Wednesday, February 20, 2008

I don't agree with Stephanie Zancharek's lamentation on the Kabuki hysterics to which Daniel Day-Lewis resorts in There Will Be Blood: to these eyes it's a tensile, spare, quiet performance. If there's one way in which it could be criticized, it's how easily Paul Thomas Anderson's movie follows Day-Lewis' cue. An actor can suggest tumult and mystery; it's much harder for a film, especially one with epic ambitions. It is possible: Lawrence of Arabia found storytelling correlatives for Peter O'Toole's neurotic moos, one of the few performances in film that fuses the introspective with the histrionic (O'Toole would spend the rest of his career splitting the two, equally capable of Becket and My Favorite Year).

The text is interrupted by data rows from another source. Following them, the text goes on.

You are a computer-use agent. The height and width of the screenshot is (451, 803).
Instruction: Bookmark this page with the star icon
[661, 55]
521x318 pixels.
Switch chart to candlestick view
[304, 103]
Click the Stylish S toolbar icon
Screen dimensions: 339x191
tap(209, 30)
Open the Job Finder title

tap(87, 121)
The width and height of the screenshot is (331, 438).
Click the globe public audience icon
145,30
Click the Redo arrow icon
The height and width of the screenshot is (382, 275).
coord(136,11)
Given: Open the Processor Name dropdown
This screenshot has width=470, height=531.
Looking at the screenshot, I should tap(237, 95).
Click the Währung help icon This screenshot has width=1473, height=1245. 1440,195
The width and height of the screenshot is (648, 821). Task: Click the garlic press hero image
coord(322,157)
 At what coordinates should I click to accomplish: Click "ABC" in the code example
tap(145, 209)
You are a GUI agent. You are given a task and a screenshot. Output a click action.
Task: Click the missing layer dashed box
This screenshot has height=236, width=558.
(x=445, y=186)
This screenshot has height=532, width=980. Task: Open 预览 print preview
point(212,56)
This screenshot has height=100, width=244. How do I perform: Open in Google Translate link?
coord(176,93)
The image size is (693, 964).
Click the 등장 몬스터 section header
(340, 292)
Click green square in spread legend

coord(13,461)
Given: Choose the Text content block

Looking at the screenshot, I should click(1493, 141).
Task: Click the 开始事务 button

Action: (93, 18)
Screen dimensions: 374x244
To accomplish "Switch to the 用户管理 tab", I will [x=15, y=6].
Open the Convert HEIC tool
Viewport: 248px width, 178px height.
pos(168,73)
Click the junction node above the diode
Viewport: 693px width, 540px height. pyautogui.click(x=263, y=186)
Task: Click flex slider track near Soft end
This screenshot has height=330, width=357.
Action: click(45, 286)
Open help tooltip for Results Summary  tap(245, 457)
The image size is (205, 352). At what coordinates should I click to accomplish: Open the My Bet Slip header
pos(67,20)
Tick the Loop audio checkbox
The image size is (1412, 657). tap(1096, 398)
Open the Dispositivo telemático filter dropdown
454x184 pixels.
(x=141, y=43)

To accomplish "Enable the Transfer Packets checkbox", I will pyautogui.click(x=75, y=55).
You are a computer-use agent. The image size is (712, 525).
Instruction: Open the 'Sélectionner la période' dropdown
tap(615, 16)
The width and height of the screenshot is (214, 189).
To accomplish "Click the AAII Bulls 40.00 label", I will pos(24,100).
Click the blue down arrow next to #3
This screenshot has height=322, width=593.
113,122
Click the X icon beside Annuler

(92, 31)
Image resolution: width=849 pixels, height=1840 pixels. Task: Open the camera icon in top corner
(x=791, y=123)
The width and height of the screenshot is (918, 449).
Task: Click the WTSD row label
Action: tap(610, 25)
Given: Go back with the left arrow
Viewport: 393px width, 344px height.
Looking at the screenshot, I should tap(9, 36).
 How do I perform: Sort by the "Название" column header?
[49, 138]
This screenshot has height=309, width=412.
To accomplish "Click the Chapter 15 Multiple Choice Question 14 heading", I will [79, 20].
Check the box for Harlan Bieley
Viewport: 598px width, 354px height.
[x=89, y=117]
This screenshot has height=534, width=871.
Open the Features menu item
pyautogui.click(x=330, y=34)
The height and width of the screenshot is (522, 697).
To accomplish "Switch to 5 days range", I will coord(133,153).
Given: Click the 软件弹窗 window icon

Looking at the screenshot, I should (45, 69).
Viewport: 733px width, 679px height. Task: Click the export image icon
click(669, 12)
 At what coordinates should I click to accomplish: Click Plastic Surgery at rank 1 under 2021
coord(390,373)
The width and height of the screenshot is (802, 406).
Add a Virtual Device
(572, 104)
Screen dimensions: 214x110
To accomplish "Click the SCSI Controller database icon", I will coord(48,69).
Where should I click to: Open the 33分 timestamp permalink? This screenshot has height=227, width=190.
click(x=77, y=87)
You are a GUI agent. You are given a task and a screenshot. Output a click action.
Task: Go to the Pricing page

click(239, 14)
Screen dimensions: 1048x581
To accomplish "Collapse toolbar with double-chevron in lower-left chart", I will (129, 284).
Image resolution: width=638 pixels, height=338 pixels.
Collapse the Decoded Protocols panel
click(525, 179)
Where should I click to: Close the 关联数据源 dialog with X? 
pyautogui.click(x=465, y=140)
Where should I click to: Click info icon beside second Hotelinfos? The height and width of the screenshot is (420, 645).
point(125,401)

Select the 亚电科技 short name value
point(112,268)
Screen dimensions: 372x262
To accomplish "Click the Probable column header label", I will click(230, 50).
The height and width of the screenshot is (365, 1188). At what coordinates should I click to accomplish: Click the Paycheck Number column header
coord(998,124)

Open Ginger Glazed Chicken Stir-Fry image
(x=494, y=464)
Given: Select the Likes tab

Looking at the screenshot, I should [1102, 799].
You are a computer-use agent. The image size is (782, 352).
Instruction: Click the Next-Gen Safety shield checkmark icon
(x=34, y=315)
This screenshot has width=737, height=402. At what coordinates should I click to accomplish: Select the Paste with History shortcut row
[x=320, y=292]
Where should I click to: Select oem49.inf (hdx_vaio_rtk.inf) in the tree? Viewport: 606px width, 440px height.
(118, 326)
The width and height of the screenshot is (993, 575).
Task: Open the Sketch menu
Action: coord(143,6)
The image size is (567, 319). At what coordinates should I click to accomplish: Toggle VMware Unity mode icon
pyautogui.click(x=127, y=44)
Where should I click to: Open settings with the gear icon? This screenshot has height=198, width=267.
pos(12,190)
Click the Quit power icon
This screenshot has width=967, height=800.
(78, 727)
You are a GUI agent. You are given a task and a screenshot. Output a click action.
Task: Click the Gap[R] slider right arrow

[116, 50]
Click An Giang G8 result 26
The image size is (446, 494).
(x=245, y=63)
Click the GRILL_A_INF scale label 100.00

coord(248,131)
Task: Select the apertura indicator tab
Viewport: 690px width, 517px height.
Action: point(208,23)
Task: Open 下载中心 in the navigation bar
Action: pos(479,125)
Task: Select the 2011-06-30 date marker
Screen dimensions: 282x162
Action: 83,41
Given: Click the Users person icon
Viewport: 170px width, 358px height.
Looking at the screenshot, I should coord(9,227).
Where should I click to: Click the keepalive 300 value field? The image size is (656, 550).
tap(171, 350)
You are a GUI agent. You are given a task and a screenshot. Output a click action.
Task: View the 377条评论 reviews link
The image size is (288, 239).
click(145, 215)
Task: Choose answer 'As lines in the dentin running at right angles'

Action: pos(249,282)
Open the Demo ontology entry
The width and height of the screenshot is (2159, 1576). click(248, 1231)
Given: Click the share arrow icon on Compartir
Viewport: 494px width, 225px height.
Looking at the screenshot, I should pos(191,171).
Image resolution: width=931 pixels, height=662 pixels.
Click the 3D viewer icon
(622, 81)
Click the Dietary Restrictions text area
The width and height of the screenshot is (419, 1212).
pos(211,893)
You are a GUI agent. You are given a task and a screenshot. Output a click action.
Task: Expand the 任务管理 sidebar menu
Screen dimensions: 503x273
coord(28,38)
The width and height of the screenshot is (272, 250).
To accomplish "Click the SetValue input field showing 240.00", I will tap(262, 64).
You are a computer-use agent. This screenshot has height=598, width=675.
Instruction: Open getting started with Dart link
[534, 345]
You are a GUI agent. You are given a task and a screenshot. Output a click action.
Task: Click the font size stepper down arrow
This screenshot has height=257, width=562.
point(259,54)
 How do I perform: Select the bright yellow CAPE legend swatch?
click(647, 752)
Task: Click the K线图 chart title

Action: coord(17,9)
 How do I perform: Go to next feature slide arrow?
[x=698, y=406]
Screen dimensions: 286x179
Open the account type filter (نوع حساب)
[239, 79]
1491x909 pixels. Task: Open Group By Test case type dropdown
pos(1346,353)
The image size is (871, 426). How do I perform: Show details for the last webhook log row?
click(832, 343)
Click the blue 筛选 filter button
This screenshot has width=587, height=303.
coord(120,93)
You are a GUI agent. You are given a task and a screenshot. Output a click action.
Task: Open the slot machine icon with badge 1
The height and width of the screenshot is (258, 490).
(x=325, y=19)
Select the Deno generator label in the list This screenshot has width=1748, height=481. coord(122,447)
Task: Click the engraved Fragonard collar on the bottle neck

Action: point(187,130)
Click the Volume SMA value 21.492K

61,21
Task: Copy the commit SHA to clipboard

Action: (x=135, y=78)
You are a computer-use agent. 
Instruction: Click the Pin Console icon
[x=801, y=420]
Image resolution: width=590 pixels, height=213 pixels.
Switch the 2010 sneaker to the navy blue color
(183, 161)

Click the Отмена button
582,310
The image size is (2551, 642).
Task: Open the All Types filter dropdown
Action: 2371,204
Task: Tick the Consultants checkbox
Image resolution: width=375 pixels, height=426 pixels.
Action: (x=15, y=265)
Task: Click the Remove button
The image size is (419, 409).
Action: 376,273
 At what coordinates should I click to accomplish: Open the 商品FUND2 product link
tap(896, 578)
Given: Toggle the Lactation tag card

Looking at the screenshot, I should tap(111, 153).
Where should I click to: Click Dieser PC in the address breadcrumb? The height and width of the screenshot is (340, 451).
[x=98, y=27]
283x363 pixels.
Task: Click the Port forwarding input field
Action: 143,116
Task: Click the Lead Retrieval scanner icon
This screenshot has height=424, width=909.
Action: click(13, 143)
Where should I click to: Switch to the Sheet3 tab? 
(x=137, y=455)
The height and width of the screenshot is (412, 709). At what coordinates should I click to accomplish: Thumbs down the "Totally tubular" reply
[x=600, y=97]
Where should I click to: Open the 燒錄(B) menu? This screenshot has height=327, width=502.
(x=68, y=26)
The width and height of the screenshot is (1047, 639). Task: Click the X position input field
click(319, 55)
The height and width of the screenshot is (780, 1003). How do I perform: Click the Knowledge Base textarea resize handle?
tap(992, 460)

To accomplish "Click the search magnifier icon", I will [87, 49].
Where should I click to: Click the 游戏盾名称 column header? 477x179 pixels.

But, with all apologies to Pauline Kael, Lawrence didn't shirk geopolitics; we learn something about how the Sykes-Picot treaty provoked ancient enmities that weren't buried deep enough in all the sand that Lean and cinematographer Freddie Young imbued with Bowles-esque menace. As I've written already, PTA's the kind of filmmaker whose ascetics adduce his superiority to the temporal, "dated" nonsense of politics. Day-Lewis understands how the discovery of a new resource to be exploited warps Plainview's already perverse view of human relations. We see Plainview at his plainest in exchanges with fellow plutocrats (Ned says that one encounter "makes [us] wish [we] were anywhere else in the world other than opposite the table from him"). But these scene crumble into set pieces; they don't accrete into the bluntness we expect from Upton Sinclair. Maybe PTA has it in him to surpass the source material, in the same way that Orson Welles injected so much tension and nuance into The Magnificent Ambersons that it momentarily turned Booth Tarkington into Henry James (David Thomson once joked that it makes film adaptations of Henry James look like Booth Tarkington).

I can't stop thinking about this film. I want more than I got.

As for Day-Lewis, what now? Do you let yourself slum in a Ridley Scott film? When he's collected his second Oscar next Sunday, will he decide that shoemaking is the best vehicle for his talent after all?

2 comments:

Anonymous said...

He can star in my musical idea, of course. :-D

Hansel Castro said...

Has any actor ever EATEN his movie in the same way? The DVD cover- just DDL's big face in the dark.